(Page text Opens)
City Council Votes to Join Prescription Drug Database
Columbia will establish a prescription drug monitoring program, joining an existing database in St. Louis County, in an effort to address drug-related problems, including opioid addiction.
Columbia City Council voted unanimously Monday night to approve the ordinance that establishes the monitoring program. The city will enter into an agreement with St. Louis County, which has already created a prescription drug monitoring database managed by Appriss, Inc. that many other Missouri cities and counties have already joined including Kansas City, Independence, St. Charles County and Jefferson City, which voted to join earlier Monday.
The program will monitor schedule II through IV drugs, specifically opioid painkillers. The database catalogs information from doctors and pharmacists to track the prescribing of drugs and prevent "doctor shopping" — when people attempt to obtain narcotics from multiple doctors and pharmacists.
According to the ordinance, within 7 days of prescribing a schedule II through IV drug, the prescriber must submit information about the prescription directly to the Appriss database. That information includes, but is not limited to:
Only prescribers and dispensers will have full access to the database, while the health department will receive routine reports on prescribing practices. Law enforcement and judicial officials can access the information by court order only, when necessary.
Joining the database will cost the city $26,443.41 for the first two years — prorated for 2017, and the full 2018 year. Costs will be $15,110.52 for each following year. St. Louis County is applying for federal funding through the Federal Bureau of Justice, and the full costs for the first two years could be covered if the application is approved, said Health Department Director Stephanie Browning.
Dr. Christina Goldstein, a spine surgeon at the Missouri Orthopedic Institute, spoke in favor of the ordinance, stating that she had to personally cut back on prescribing narcotics because she can't individually identify patients with a high risk for addiction. With a prescription drug monitoring database, identifying high-risk patients will be much easier, she said.
(Page text Closes)
(Supplied records Opens)
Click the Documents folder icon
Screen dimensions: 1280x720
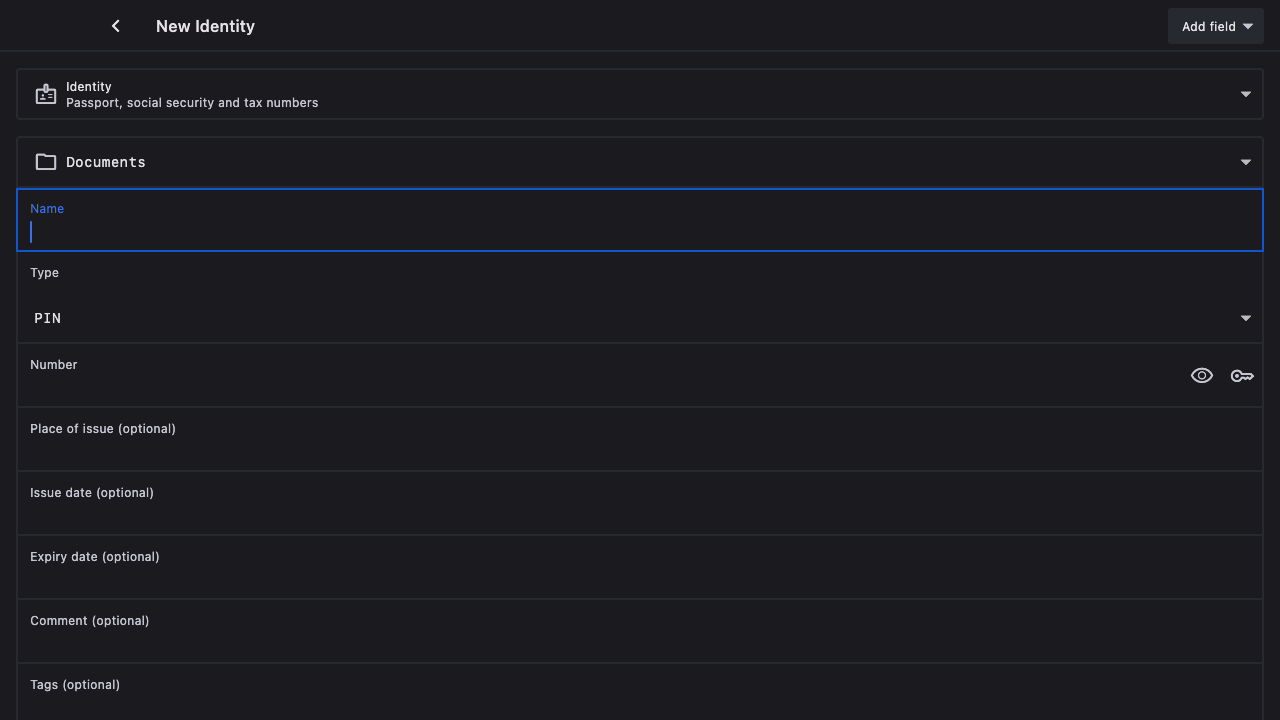pos(46,162)
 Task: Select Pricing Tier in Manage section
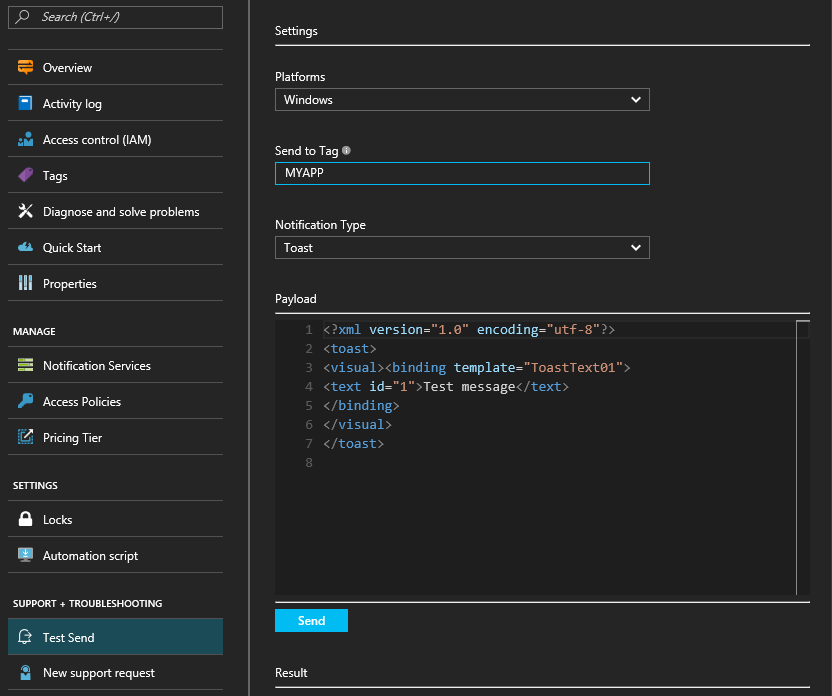[x=72, y=438]
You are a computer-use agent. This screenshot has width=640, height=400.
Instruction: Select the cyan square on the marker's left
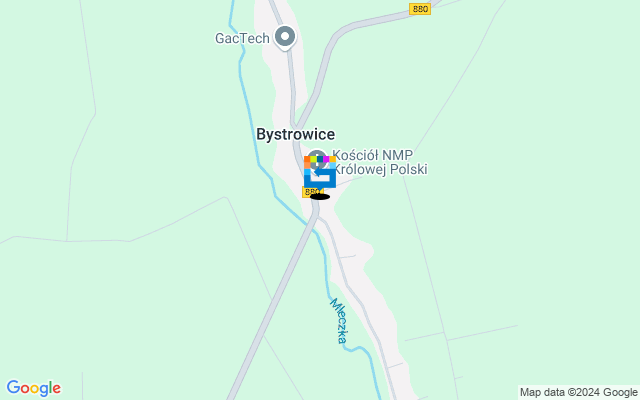click(307, 172)
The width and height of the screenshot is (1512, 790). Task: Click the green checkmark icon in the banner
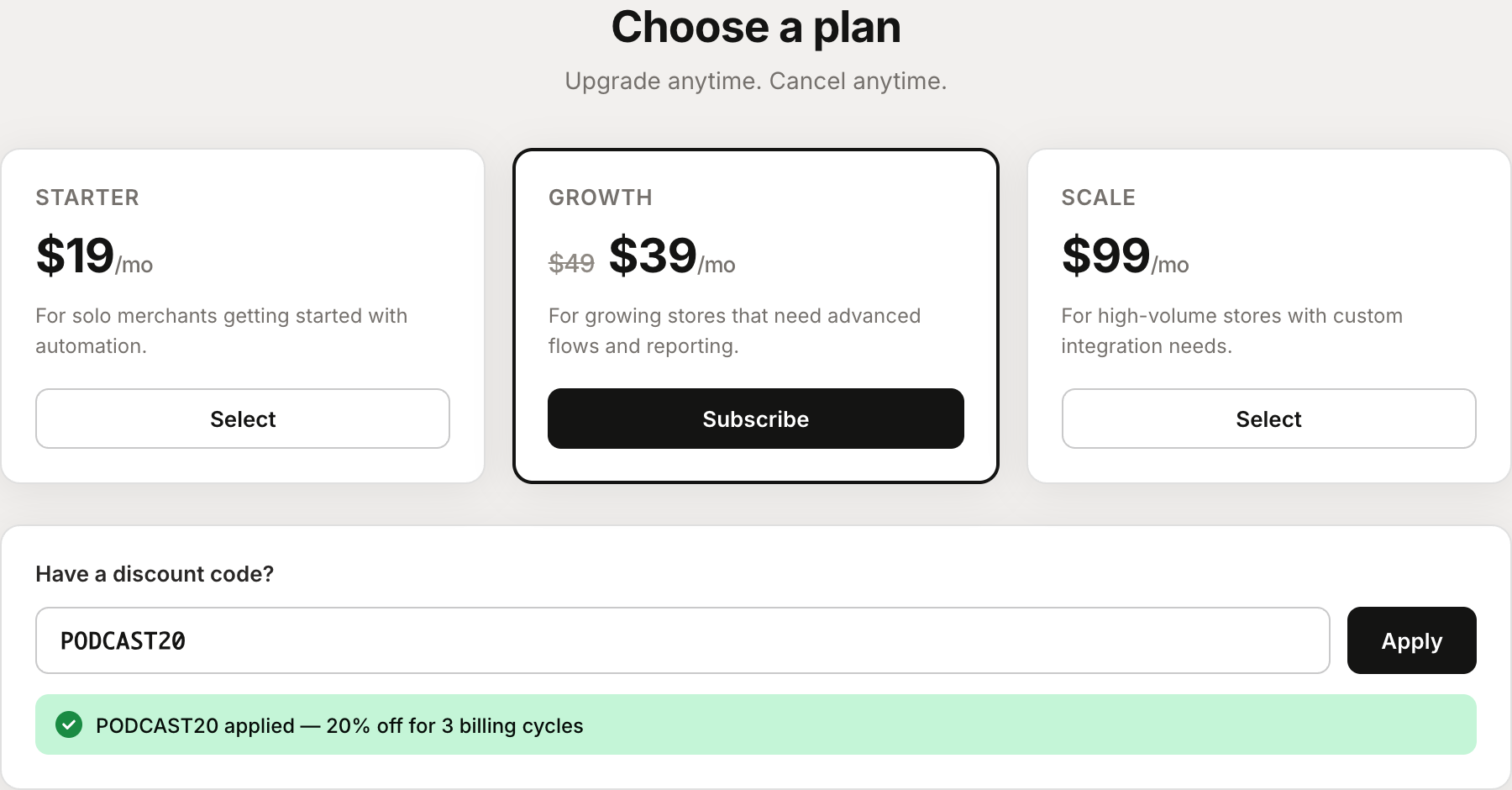(70, 725)
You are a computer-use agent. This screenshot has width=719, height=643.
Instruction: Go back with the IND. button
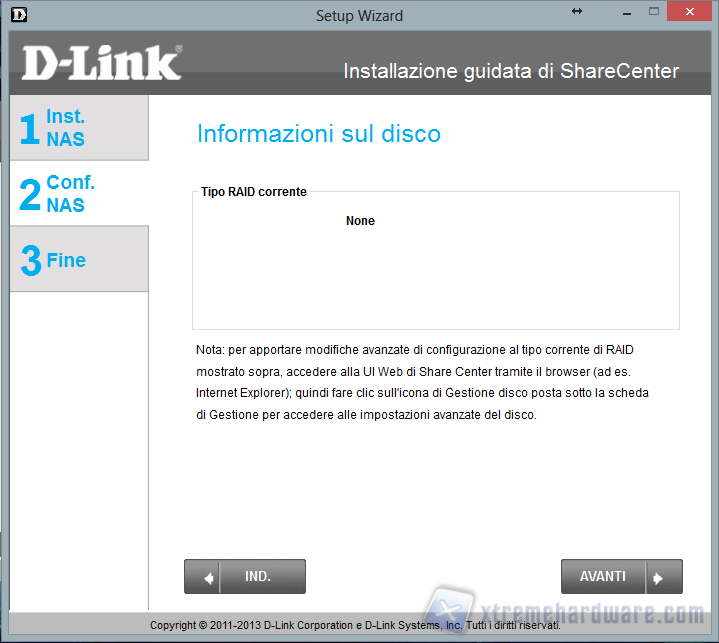point(245,577)
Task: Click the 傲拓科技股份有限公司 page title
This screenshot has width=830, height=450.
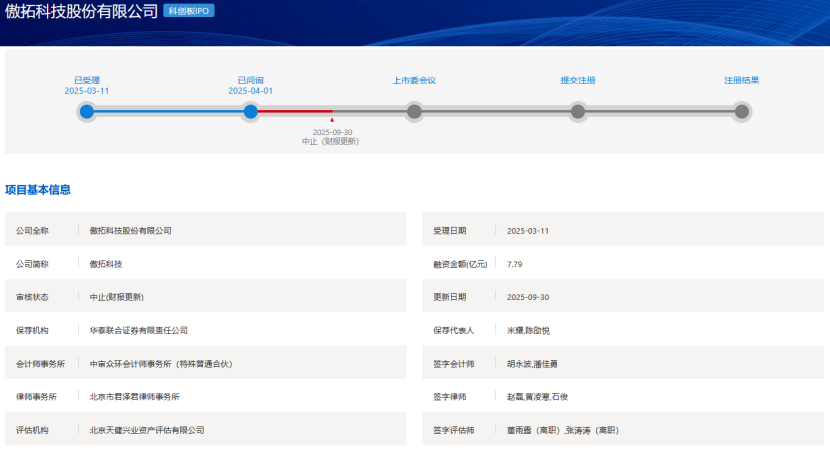Action: point(80,12)
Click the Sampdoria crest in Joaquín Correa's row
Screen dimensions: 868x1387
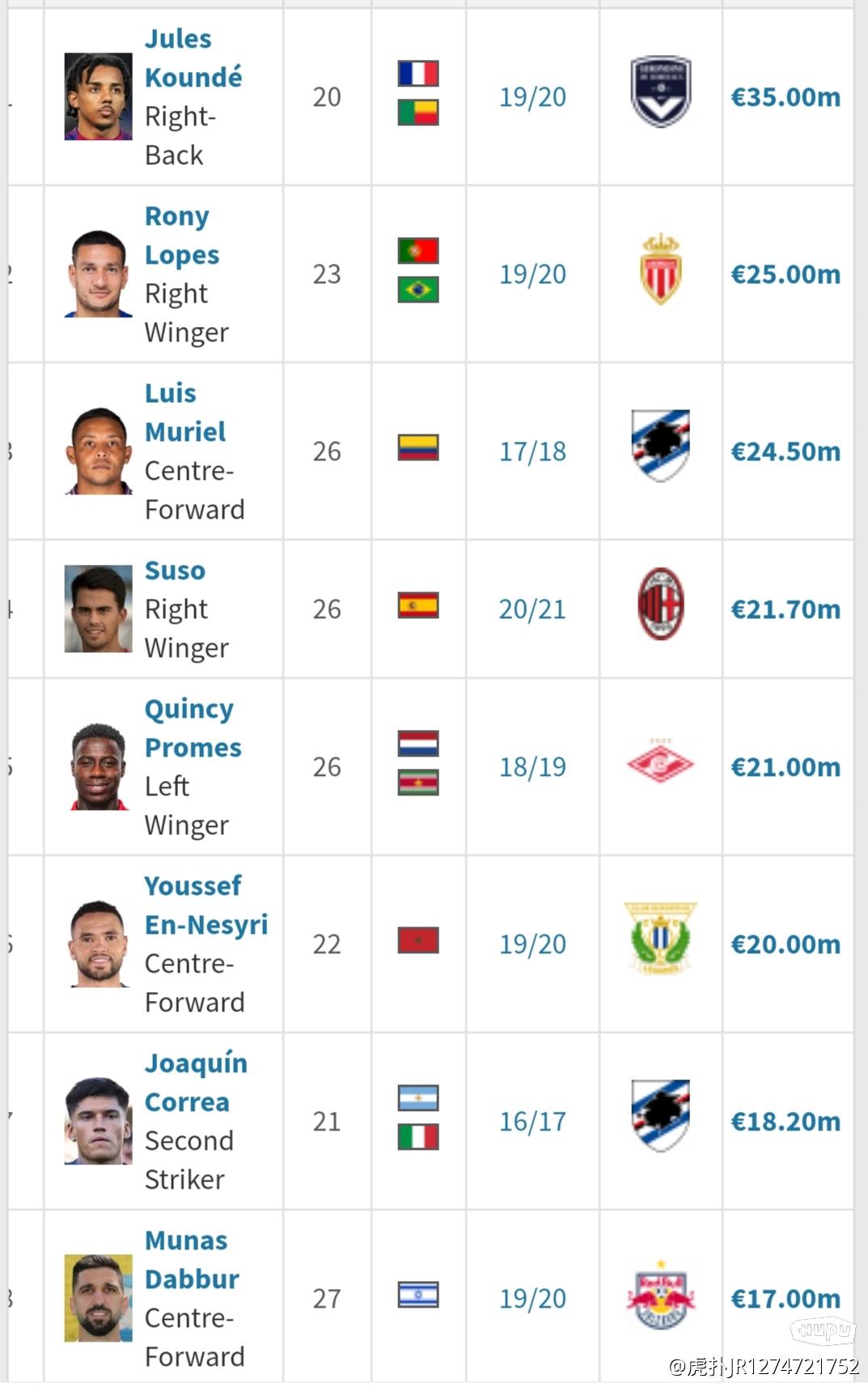661,1116
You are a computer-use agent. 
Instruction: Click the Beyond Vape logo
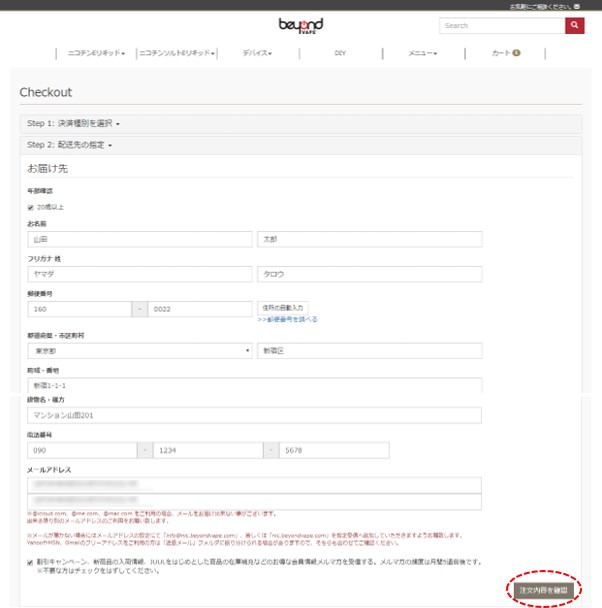[300, 24]
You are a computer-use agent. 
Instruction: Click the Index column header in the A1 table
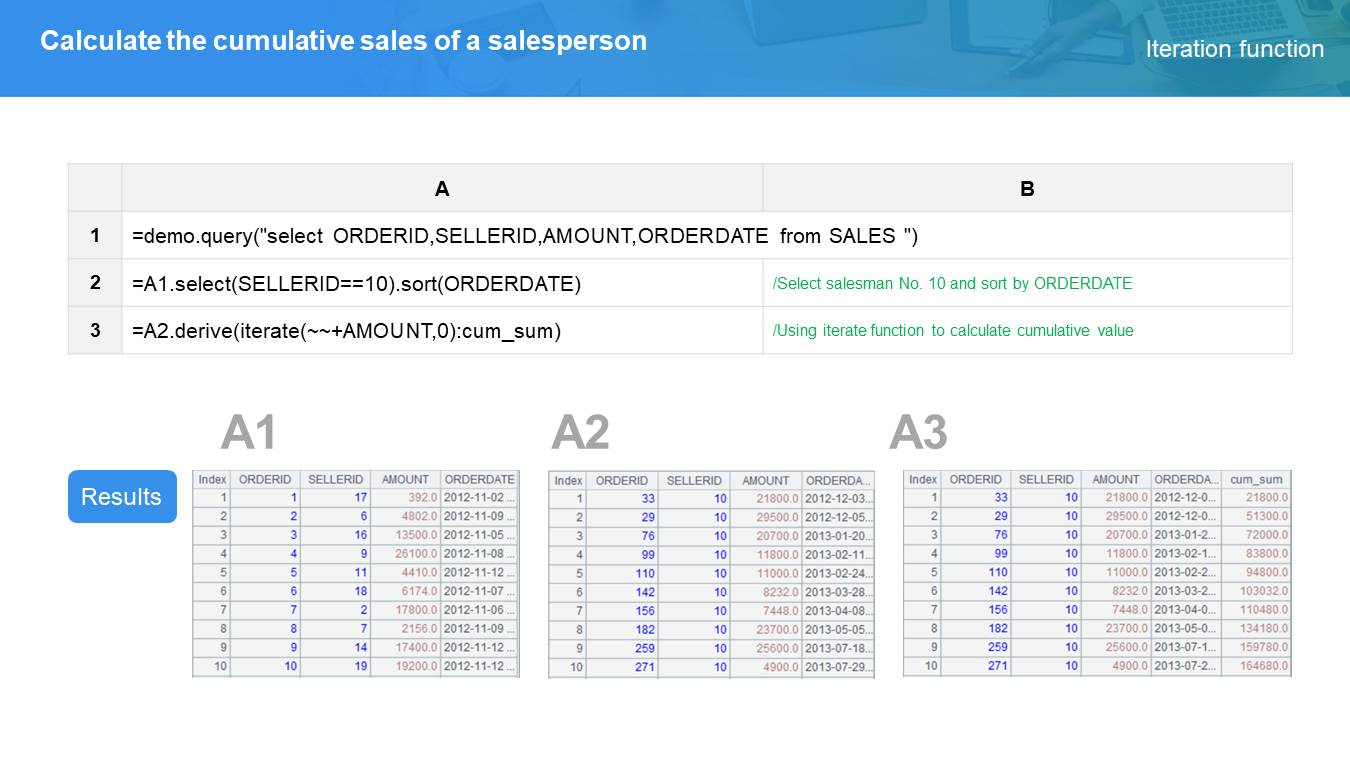click(212, 480)

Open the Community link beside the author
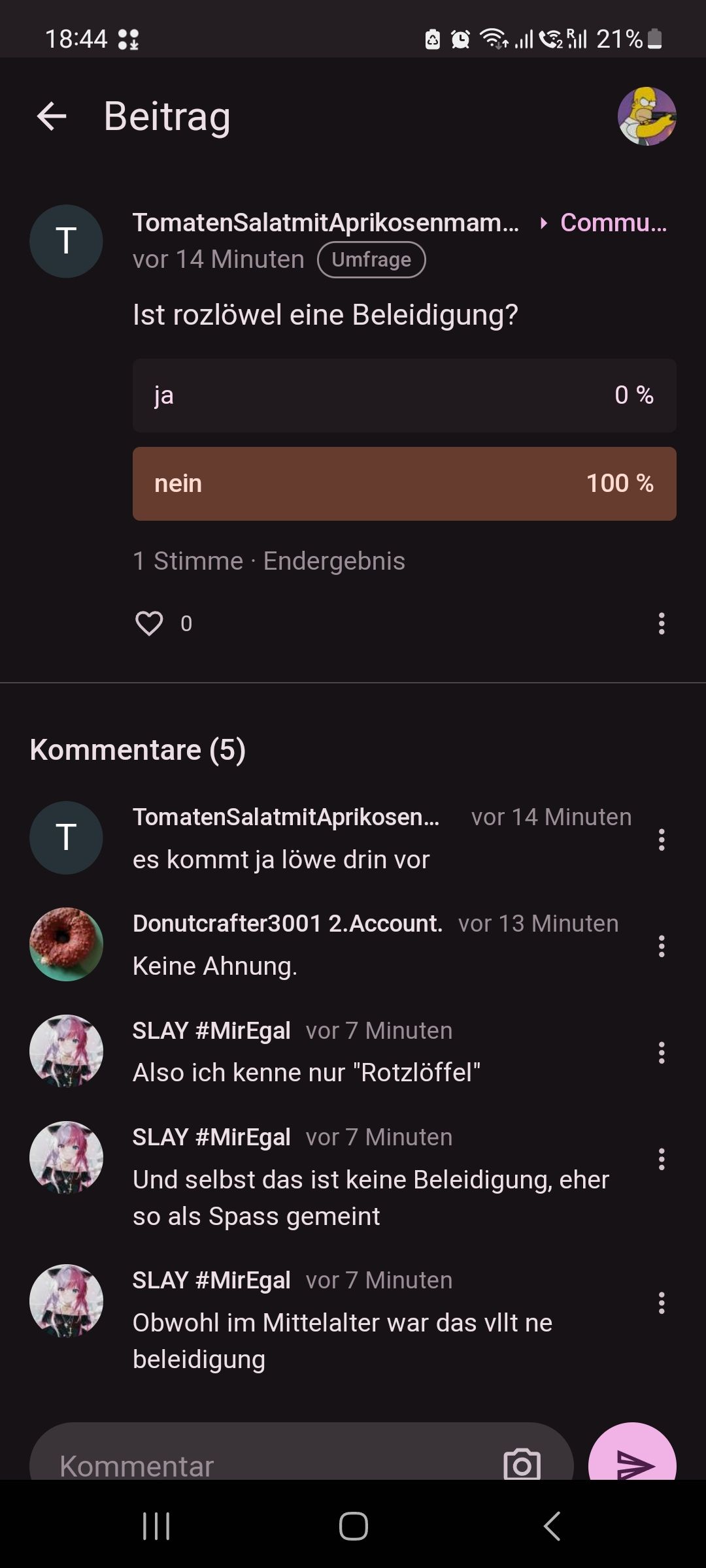point(613,223)

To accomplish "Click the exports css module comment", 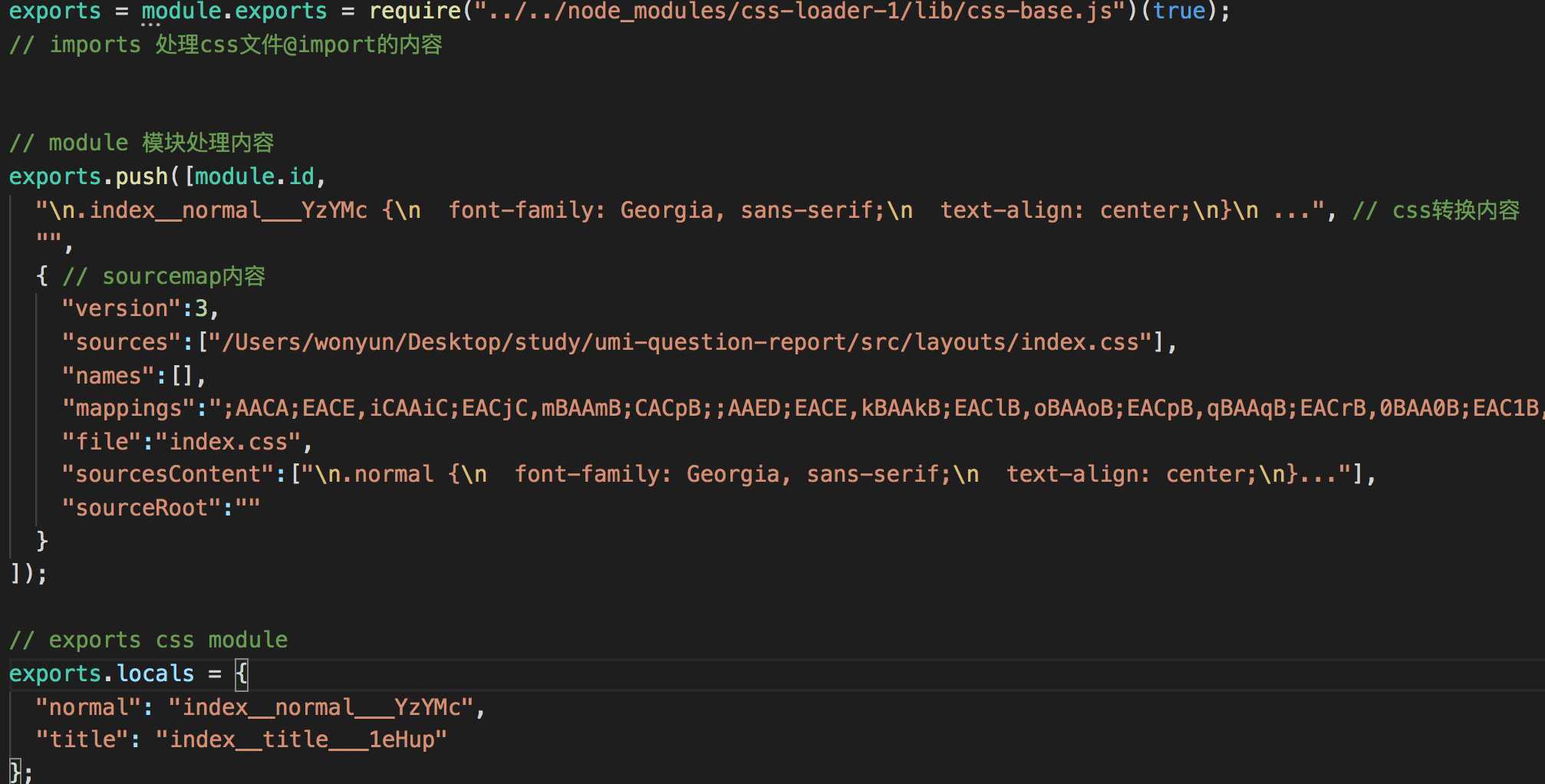I will 148,640.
(Supplied records Closes)
▸ Your objective: Carry on the article about Columbia's prescription drug database from the point where it stops. The items have nothing to do with the article about Columbia's prescription drug database.

▸ Task response:
Missouri is the only state without a database of its own, as bills to create a statewide database have failed in the legislature the past two years. As a result, individual cities and counties have crafted their own establishing ordinances, with Columbia being the most recent to pass one.
Missouri Sen. Rob Schaaf, R-St. Joseph, sponsored SB 74, which would establish a statewide prescription drug monitoring program. The bill has already passed in the Senate, and had its second read in the House of Representatives Monday.
Schaaf's bill, though, would only allow the Department of Health and Senior Services full access to the database, and they would notify doctors and pharmacists of any suspicious prescribing activity accordingly. Even if the statewide bill passes, Columbia's program would initially still operate separately from the statewide program.
Prescription drug monitoring programs not only monitor patients, but also help identify doctors and pharmacists who are operating recklessly.
In a 2016 report published by the Centers for Disease Control and Prevention, opioid-related deaths in the U.S. increased 200 percent between 2000 and 2014. In 2015, 1,066 people died of opioid overdose in Missouri alone. But with a prescription drug monitoring program, doctors and pharmacists have the resources to identify and stop "doctor shoppers" early, potentially preventing future opioid deaths, supporters say.
Missouri sold the highest rate of prescription opioids per capita in 2010, more than any other state in the Midwest.